Brendan Green has not had an easy go of it recently.
The Hay River-born biathlete suffered a herniated disk two years ago and, after several surgeries to repair it, said he has spent the better part of 11 months either on bed rest or in recovery, and not training as hard as he would have liked leading up to the Winter Olympics in Sochi, Russia.
But things are looking up. Not only is he back on track and working out, he was just awarded $6,000 by the Canadian Athletes Now (CAN) Fund, a charity dedicated to helping Canada’s amateur athletes achieve greatness.
“It means I can put more focus into this winter for training and preparing for the Olympics,” Green told The Hub. “I’m on a modified program, but I’m getting in the hours I need at the gym and hopefully I’m on track to compete in February.”
CAN Fund helps finance the dreams of athletes all over Canada who don’t compete in high-profile sports like hockey and, CAN Fund claims, are woefully underfunded.

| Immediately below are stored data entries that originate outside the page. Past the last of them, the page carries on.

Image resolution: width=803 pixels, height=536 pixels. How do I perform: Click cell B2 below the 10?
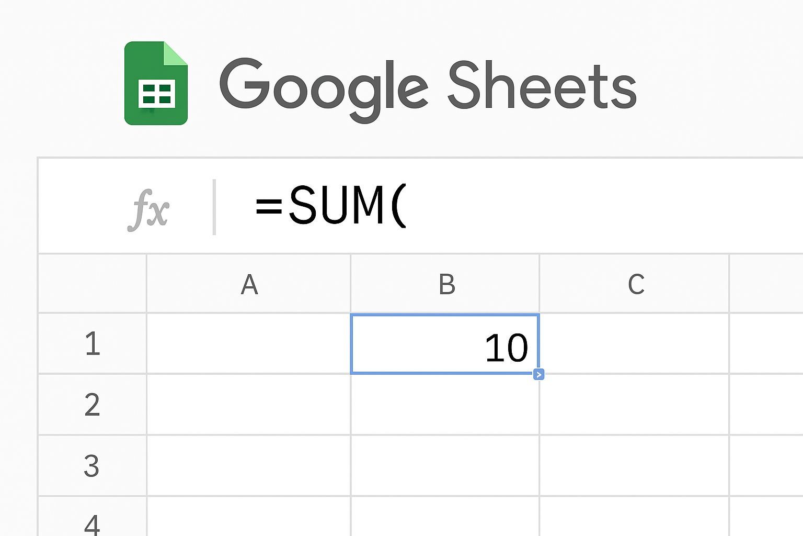pyautogui.click(x=445, y=405)
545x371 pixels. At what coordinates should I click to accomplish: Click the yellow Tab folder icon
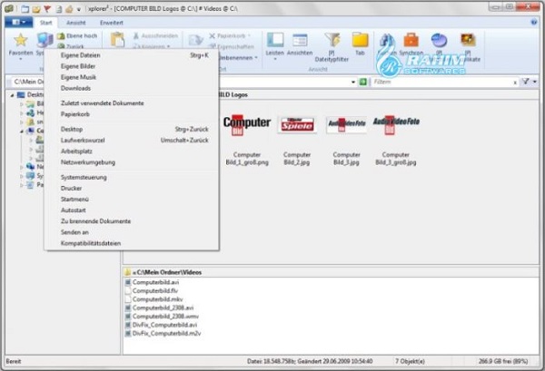360,40
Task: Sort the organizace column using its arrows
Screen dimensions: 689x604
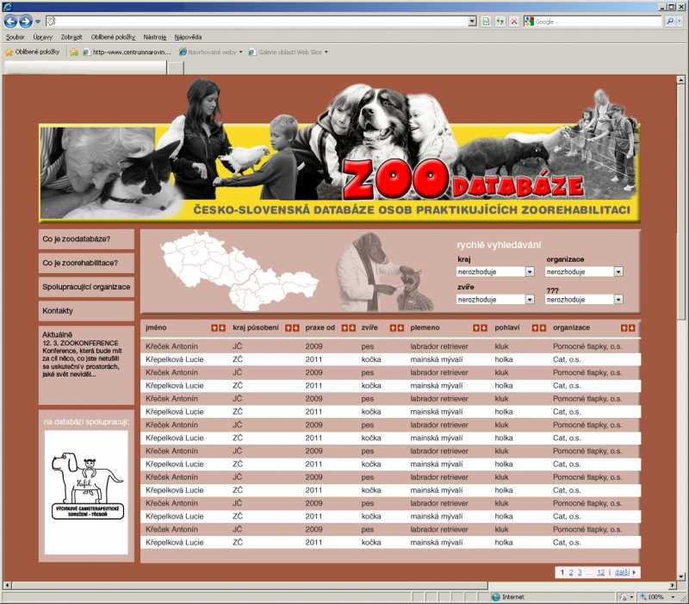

“It’s an interesting charity to work for because, unlike disaster and disease organizations, we’re funding dreams,” said CAN Fund representative Conrad Leinemann.

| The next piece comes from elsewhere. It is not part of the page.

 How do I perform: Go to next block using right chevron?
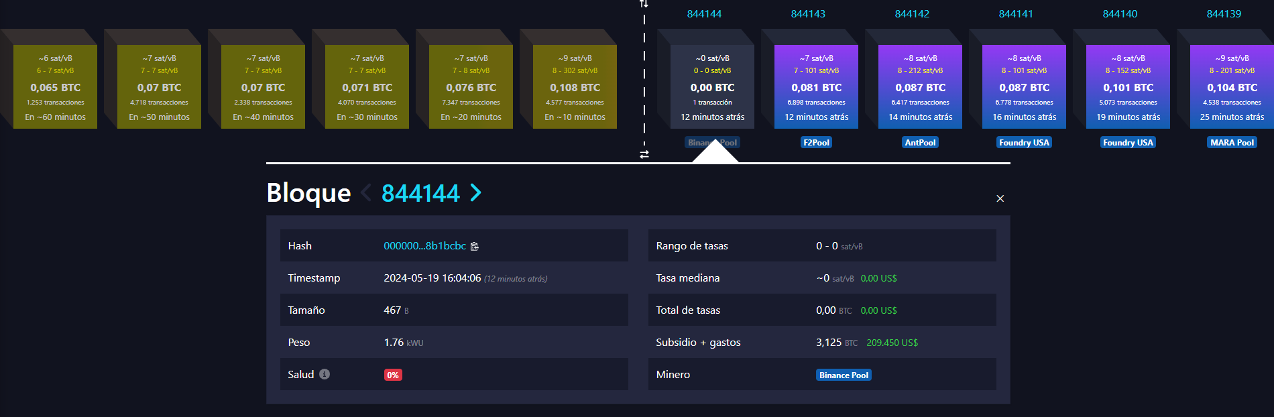click(476, 193)
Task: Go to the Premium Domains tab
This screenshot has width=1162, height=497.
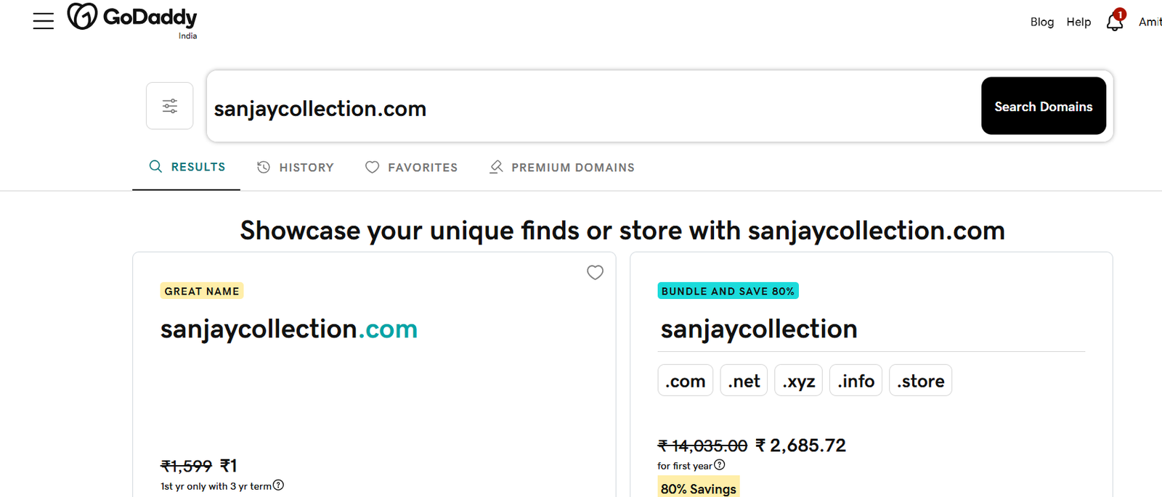Action: coord(561,168)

As a former Olympic beach volleyball player, he understands the challenges facing amateur athletes in sports that are perhaps not the highest priority for financial support from either the Canadian government or private donors.

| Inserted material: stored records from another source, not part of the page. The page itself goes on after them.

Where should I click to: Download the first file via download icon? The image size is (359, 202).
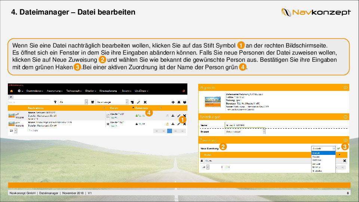173,116
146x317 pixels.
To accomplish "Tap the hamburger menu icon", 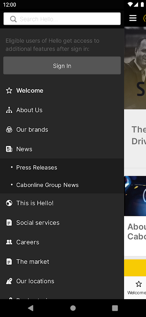I will (x=133, y=18).
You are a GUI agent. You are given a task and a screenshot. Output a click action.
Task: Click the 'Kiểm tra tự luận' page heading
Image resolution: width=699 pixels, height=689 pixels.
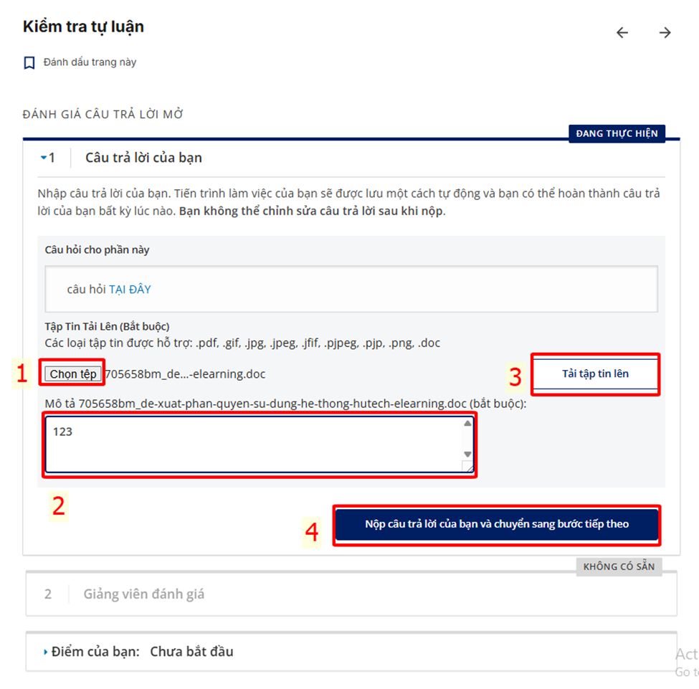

Leinemann said CAN Fund helped over 80 per cent of Canadian athletes who competed in Vancouver and London, and has received over 850 applications for help this year alone.
“To meet demands, we would need to raise $5 million every six months,” he said. “We never reach that, but we help as many as we can.”
Successful applicants get $6,000 to put towards living and training costs. To be the best at what they do, athletes spend upwards of four hours a day in the gym and other facilities, often in several sessions, so holding down even a part-time job is rarely an option.
The federal government does have a system that subsidizes development, but with the top-ranking athletes receiving $1,200 per month, and those deemed to be on a development card only $900, expenses soon outstrip disposable income.
Leinemann spoke of one skier whose annual fees to remain on the national team exceeded $27,000.
While Own the Podium, the federal scheme partly credited with Canada’s high medal tally at the Vancouver Games, spends money on athlete and team development, the program is highly selective.
“If you’re not a medal threat, you don’t get funding,” Leinemann said.
Although biathlon may be a popular sport in the North, it can hardly compete for major sponsors with the likes of men’s hockey.
Leinemann said funding disappeared after Vancouver for even the highest profile sports and CAN Fund has, in part, stepped into the gap, even helping many of the players on the national women’s hockey team.
Green knows well what it is to budget and save in order to commit to training full time, having moved to Canmore, Alta., to pursue his biathlon career. He told The Hub that the first few years there he couldn’t even afford a phone and had to use a pay phone to call home every few weeks.
“I think a lot of people think that, once you make it to a certain level, like the Olympics, you’re set and OK,” said Green. “And that’s just not the case.”